Thoughts on the Relevancy of Networked Learning in Engineering Education

Until last semester, when I took Preparing for Future Professoriate, I didn’t even know that blogging was a school thing. I asked around, and it came to my attention that the majority who did blog as part of coursework requirement were outside of engineering. The initial shock was tempered by the statistics, and it served as a beginning to my reflections on the engineering education experience.

Let me start by saying that I find blogging fun. That what I’m currently writing will be (please?) read by not just a person who assigns the grade but a collective audience that interacts. Words now have the potential for greater meaning and outreach, whereas they used to be archived and gathering digital dust after given another checkmark.

So why is blogging less prevalent in engineering education?

One reason could be that the curriculum is geared more towards problem-solving. Presently, it’s hard to imagine learning the mathematical and technical fundamentals other than through the more traditional methods (i.e. the chalk and blackboard lectures). There is also the issue of meeting ABET requirements, so that the engineering program maintains accreditation (see link below). Hence, the student contract, or the syllabus.

But there are engineering topics that cannot be taught in the traditional sense. One of my most memorable undergraduate experiences was a course about entrepreneurship in the energy sector. The class wasn’t so much a lecture as it was a discussion on why certain people, policies, technologies succeed or fail. I learned so much from my peers, who unfortunately probably didn’t learn as much from reticent me. As with all complex problems, the solution cannot be taught or given. But the problem can be discussed, and ideas can be bounced off one another, hopefully providing participants with broader perspectives that can lead to forward-moving decisions. It’s what happens in meeting rooms, conferences, political stages, where big issues are given voice. If discussions are integral to real life, why shouldn’t education reflect that?

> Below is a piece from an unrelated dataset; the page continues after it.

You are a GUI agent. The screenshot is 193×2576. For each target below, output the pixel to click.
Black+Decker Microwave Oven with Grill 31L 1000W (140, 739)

I know a number of students who chose to go into engineering because it represented the path of least resistance – more numbers, fewer essays. Boy were they in for a surprise! Writing, and communication in general, occupy an enormous chunk of an engineer’s time. Practice makes better, and there’s no better motivator (in my opinion) than to practice writing for an actual audience. It could even be a more comfortable channel of communication for the less outspoken, such as myself. Again, it’s this element of relevancy to life that I think can enrich engineering education.